== INSTRUCTIONS FOR THE TASK ==
Format the lines of the data below as a numbered list without blank lines, starting at the line containing "Tap the USB mouse icon above USB滑鼠" and ending with the line containing "[x=264, y=258]".

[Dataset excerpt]

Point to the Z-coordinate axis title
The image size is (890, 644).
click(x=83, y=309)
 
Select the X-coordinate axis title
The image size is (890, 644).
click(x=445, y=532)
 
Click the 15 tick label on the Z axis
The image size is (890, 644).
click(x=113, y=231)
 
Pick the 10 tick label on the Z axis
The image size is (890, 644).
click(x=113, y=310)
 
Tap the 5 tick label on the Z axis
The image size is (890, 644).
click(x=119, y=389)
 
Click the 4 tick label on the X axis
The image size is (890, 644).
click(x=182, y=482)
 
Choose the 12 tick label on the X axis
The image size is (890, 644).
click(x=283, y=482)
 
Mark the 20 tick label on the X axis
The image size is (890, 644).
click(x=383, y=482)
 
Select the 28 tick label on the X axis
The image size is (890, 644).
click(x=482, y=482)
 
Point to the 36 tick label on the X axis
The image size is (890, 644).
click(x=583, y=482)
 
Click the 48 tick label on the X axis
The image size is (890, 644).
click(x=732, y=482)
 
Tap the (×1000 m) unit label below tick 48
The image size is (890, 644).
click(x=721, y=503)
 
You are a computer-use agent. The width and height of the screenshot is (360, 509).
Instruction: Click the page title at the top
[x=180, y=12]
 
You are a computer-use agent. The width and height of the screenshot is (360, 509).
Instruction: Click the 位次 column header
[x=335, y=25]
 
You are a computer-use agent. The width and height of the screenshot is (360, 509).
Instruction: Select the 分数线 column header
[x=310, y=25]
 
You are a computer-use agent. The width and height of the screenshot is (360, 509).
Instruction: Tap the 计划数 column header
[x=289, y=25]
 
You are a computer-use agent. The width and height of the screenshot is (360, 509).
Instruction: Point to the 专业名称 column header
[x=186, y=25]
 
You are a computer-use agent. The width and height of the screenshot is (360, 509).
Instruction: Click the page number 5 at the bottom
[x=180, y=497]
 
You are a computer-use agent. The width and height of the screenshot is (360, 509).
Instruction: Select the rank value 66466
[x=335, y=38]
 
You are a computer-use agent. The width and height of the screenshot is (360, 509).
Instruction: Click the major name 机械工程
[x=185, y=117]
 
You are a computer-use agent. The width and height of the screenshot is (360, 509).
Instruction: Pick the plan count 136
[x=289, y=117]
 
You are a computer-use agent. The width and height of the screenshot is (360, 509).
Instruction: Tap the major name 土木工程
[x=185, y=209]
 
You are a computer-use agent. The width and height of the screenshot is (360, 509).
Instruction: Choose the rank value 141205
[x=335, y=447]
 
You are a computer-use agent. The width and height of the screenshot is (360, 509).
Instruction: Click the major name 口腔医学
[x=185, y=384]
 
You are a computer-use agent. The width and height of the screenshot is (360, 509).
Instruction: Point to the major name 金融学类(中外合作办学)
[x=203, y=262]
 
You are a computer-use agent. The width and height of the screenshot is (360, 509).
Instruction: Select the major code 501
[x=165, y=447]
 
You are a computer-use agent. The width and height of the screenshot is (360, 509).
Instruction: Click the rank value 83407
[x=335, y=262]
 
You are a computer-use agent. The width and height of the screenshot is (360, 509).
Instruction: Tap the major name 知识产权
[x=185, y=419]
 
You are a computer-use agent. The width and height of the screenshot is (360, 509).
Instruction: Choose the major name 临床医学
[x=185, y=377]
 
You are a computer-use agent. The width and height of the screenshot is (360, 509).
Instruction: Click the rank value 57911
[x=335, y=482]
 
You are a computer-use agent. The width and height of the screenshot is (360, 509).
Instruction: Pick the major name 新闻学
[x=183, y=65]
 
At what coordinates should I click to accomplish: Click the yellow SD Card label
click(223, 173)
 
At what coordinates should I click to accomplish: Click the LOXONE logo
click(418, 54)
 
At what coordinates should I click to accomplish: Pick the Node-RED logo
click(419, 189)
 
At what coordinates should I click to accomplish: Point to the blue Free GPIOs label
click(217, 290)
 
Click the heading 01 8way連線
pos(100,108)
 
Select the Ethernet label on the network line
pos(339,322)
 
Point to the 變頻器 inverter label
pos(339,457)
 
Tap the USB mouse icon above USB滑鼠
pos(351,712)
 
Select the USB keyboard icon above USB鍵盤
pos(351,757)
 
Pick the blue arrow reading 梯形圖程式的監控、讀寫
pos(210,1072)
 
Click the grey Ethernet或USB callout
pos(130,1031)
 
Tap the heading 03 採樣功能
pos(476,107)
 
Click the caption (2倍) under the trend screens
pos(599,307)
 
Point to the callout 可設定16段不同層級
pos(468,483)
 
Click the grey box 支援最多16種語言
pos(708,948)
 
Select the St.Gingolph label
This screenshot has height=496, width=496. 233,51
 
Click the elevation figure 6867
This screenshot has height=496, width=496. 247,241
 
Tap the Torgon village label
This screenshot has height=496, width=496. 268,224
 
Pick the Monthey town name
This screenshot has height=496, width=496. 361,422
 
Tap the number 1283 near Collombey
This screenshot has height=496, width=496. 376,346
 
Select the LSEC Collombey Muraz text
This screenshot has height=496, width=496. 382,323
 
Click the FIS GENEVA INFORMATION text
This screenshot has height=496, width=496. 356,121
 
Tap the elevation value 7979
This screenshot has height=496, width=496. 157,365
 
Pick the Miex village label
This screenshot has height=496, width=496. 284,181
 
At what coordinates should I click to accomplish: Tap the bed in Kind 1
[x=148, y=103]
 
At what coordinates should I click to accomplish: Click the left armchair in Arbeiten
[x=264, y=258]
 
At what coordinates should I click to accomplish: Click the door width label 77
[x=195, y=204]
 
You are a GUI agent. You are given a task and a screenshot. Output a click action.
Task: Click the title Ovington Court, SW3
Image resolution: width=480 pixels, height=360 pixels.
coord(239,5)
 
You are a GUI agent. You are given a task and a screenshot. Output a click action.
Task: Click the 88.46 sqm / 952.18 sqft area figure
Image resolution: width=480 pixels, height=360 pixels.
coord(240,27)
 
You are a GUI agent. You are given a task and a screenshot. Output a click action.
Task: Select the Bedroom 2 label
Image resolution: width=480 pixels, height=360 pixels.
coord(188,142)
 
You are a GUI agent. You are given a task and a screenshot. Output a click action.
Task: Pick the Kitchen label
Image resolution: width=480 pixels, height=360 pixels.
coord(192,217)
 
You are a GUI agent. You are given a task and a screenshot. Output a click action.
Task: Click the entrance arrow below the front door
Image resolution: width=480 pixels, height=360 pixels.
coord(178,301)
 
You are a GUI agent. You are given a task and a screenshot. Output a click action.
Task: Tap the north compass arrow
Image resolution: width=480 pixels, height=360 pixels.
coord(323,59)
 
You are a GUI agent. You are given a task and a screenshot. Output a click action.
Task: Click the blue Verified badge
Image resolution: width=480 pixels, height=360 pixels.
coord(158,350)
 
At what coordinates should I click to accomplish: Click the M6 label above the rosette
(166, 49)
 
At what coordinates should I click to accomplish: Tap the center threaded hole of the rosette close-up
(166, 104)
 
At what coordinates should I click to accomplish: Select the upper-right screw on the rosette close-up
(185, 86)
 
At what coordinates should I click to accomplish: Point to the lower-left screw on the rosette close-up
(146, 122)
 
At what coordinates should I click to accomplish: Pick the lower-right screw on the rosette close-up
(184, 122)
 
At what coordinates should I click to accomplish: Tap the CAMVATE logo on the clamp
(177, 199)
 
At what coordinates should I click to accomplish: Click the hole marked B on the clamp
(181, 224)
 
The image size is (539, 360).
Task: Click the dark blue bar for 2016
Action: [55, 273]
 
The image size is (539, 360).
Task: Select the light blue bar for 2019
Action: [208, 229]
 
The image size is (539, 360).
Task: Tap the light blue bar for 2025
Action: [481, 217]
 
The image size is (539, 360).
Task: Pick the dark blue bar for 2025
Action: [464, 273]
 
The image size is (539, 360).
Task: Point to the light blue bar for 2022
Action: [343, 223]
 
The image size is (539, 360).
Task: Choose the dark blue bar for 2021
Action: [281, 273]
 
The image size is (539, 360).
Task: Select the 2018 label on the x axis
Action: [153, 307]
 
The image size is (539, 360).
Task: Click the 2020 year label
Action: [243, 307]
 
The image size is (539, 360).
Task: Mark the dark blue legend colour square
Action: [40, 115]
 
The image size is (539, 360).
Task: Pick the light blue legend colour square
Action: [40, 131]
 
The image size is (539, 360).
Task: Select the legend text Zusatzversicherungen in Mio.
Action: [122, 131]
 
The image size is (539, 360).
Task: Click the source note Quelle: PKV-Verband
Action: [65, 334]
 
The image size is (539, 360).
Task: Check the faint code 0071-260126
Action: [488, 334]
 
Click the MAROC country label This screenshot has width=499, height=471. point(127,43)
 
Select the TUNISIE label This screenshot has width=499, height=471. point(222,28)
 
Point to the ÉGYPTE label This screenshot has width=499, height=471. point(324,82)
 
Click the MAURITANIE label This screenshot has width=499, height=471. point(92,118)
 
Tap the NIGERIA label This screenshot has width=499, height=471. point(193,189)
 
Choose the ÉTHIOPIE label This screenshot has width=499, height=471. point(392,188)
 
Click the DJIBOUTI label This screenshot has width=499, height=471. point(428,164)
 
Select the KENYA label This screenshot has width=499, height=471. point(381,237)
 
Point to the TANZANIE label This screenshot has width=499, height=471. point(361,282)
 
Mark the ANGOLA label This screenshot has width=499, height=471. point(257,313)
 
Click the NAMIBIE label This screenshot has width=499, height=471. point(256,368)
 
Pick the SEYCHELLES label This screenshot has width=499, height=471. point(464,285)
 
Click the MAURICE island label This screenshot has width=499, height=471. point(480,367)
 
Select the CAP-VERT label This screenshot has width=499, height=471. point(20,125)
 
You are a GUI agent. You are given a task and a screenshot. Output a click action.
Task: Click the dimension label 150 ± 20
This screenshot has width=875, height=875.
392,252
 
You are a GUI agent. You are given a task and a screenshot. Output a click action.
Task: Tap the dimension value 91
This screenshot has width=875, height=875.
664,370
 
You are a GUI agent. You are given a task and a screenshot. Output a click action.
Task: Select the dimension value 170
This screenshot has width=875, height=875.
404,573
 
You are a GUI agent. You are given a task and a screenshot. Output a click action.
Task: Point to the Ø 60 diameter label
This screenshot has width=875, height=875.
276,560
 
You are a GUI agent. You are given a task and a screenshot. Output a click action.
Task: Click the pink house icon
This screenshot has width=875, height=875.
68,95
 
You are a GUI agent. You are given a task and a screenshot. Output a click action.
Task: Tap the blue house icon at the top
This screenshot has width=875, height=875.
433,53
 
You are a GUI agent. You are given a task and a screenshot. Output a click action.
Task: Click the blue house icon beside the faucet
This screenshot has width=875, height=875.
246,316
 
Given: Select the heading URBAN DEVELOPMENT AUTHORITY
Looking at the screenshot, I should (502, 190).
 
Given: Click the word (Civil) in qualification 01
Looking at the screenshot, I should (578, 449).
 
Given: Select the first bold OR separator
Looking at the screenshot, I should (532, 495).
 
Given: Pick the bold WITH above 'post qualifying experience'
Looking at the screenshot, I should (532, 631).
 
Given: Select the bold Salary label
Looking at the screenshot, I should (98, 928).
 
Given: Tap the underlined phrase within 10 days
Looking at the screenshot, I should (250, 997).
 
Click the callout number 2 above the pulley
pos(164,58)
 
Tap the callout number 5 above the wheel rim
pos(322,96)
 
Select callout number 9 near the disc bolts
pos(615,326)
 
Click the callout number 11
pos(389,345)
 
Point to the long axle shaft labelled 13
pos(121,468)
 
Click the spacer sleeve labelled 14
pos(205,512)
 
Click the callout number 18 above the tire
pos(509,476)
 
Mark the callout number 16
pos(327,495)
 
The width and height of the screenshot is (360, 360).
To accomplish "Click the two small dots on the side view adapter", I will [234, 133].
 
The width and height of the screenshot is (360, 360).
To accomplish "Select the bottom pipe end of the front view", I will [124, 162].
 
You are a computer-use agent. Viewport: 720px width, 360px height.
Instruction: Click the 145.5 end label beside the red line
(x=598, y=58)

== EXERCISE RESPONSE ==
1. Tap the USB mouse icon above USB滑鼠
2. pos(351,712)
3. Select the USB keyboard icon above USB鍵盤
4. pos(351,757)
5. Pick the blue arrow reading 梯形圖程式的監控、讀寫
6. pos(210,1072)
7. Click the grey Ethernet或USB callout
8. pos(130,1031)
9. Tap the heading 03 採樣功能
10. pos(476,107)
11. Click the caption (2倍) under the trend screens
12. pos(599,307)
13. Point to the callout 可設定16段不同層級
14. pos(468,483)
15. Click the grey box 支援最多16種語言
16. pos(708,948)
17. Select the St.Gingolph label
18. This screenshot has height=496, width=496. 233,51
19. Click the elevation figure 6867
20. This screenshot has height=496, width=496. 247,241
21. Tap the Torgon village label
22. This screenshot has height=496, width=496. 268,224
23. Pick the Monthey town name
24. This screenshot has height=496, width=496. 361,422
25. Tap the number 1283 near Collombey
26. This screenshot has height=496, width=496. 376,346
27. Select the LSEC Collombey Muraz text
28. This screenshot has height=496, width=496. 382,323
29. Click the FIS GENEVA INFORMATION text
30. This screenshot has height=496, width=496. 356,121
31. Tap the elevation value 7979
32. This screenshot has height=496, width=496. 157,365
33. Pick the Miex village label
34. This screenshot has height=496, width=496. 284,181
35. At what coordinates should I click to accomplish: Tap the bed in Kind 1
36. [x=148, y=103]
37. At what coordinates should I click to accomplish: Click the left armchair in Arbeiten
38. [x=264, y=258]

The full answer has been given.